Conventional vs. Organic

I just stumbled across an article discussing the nutrients of “organic” foods vs. “conventional” foods that claims that “organic” foods are 40% more nutritionally sound than their “conventional” counterparts.

It struck me as odd, really, because this sounds like a sweeping generality that might be using a fear tactic to keep people from buying conventionally grown foods yet still purchase organic “products.”

What concerns me is setting up the public for a marketable “out” from eating fresh fruits and vegetables. Now marketing companies and corporate sales teams can come up with all kinds of things to tell you why you should eat their product as opposed to a piece of fruit you could pick off your neighbor’s tree.

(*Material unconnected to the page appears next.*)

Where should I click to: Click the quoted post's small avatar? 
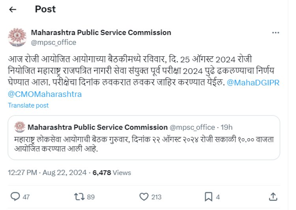coord(20,127)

Remember this: If you have to choose between, say, a conventional apple and a bag of “organic” apple chips, choose the apple. Just wash it real well before you bite into it.

Not everything I eat is organic. Much of it is, yes, but the stuff I pick up from Farmer’s Market might not have “organic” labeling and I don’t care. I know that our farmers are accountable and I talk with them face-to-face every Saturday. It’s a lot more difficult to hide toxic farming when you have to look your patrons in the eye.

So remember, the labels can be misleading. Organic, Kosher, Halal, 0g trans-fat, low-fat and many other labeling methods are placed on products to convince you to purchase them. It doesn’t necessarily make it true just because a marketing firm says so … or doesn’t.